The footage above are some rough cuts I rushed to put together Tuesday night. I was testing out a new "1080p HD" waterproof camera, but the footage looks very mushy and more like 720p or even 480p. I had an HD panoramic camera on the roof, but that was riddled with raindrops, also leaving the video at a lower quality than I would have hoped for. I guess I can't complain too much that I was able to chase the storm at all, given the road network and tree issues.
For shorter attention spans, a 14 second clip.
It was a birthday "chasecation" of sorts, with my birthday being on Wednesday. I think Mother Nature gave me a very appropriate present. The original plan was to go to Florida for a vacation, but with the severe weather potential, I split up a road trip into several smaller stops (FL Panhandle on Sunday, Gulf Coast/New Orleans Monday, chasing Tuesday and Nashville/Tennessee on Wednesday).

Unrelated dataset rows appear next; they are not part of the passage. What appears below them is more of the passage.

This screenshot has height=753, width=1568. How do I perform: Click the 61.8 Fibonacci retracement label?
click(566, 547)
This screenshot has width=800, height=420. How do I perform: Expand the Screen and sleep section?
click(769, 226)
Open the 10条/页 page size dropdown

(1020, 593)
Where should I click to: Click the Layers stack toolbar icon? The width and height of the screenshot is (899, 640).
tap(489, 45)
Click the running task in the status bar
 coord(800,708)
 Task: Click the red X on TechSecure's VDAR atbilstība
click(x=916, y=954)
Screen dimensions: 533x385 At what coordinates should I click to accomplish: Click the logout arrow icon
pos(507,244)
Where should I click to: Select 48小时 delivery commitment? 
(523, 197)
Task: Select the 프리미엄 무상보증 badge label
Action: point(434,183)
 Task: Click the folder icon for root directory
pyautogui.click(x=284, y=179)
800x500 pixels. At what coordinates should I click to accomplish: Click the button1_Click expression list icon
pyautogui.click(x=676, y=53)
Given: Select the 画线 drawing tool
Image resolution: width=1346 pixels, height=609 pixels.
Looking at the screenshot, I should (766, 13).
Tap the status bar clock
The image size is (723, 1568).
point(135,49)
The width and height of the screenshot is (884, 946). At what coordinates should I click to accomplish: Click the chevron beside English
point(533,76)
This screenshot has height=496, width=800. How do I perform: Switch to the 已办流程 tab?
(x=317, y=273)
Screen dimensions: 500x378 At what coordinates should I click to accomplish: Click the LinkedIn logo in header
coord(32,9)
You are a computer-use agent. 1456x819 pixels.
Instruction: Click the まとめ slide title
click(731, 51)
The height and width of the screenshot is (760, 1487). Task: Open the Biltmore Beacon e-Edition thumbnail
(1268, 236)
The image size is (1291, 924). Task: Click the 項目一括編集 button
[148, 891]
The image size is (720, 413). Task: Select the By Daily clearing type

As far as models go, the HRRR struggled significantly. The 4km NAM picked up on the idea of discrete cells in the warm sector near the AL/MS border from about 60 hours out, even if the timing was a little off. This was another example of why meteorology often trumps modelology when chasing.
Here is a quick Vine video I had of the likely tornado over Scooba:
https://vine.co/v/iJMe5PUO5KT
Damage 4 ESE Kennedy that signaled the end of my chase:
https://vine.co/v/iJOB7e9KIt6
Time to dust the cobwebs off and gear up for the next chase!